Global carbon emissions will be measured using total energy-related CO2 emissions data from the International Energy Agency (IEA), available at https://www.iea.org/reports/global-energy-review-2025/co2-emissions. The market resolves YES if global greenhouse gas emissions (measured in Gt CO2eq, including all sources) in any year from 2025-2029 are lower than the previous year's emissions. The market resolves NO if emissions continue to increase or remain flat through 2029. Resolution will use the most recent official data available from the IEA or Global Carbon Project by end of 2030.

Background

Total energy-related CO2 emissions increased by 0.8% in 2024, hitting an all-time high of 37.8 Gt CO2. Despite the urgent need to cut emissions to slow climate change, researchers say there is still "no sign" that the world has reached a peak in fossil CO2 emissions.

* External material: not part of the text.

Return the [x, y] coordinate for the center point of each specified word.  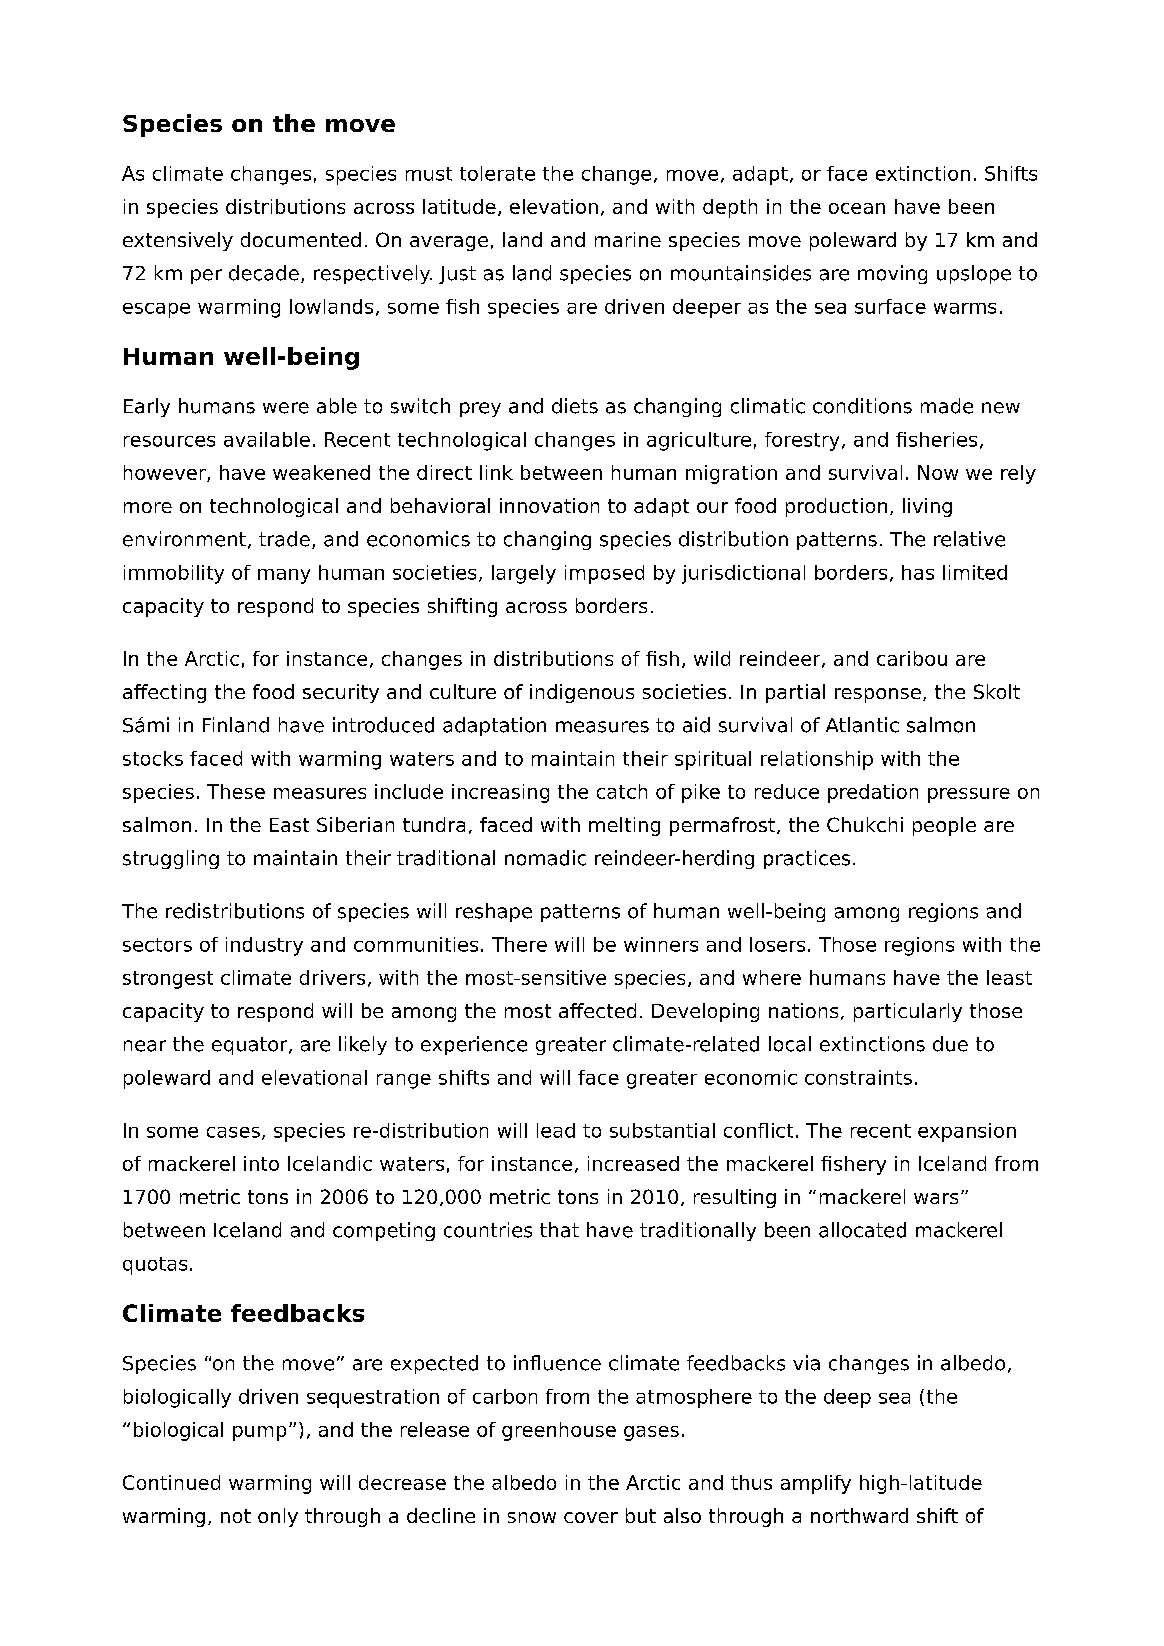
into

However, coal is at or close to a peak, with oil set to follow around 2030 and gas by 2035, based on stated policy intentions. The growth rate of emissions is much lower than it was 10 years ago, and emissions in the U.S. and the European Union have been declining for years.

Considerations

The IPCC has stated that emissions must peak by 2025 to limit global warming to 1.5°C, making this deadline already passed. Under current policies, global CO2 emissions are projected to plateau in the mid-late 2030s, then gently decline to 2050. The question asks about a peak before 2030, which is more lenient than the IPCC's 2025 target but still represents a significant near-term shift from current trends. Clean energy technologies have avoided annual fossil fuel demand equivalent to 6% of total global fossil fuel demand in 2024, but this progress has not been sufficient to halt the rise in global emissions.

This description was generated by AI.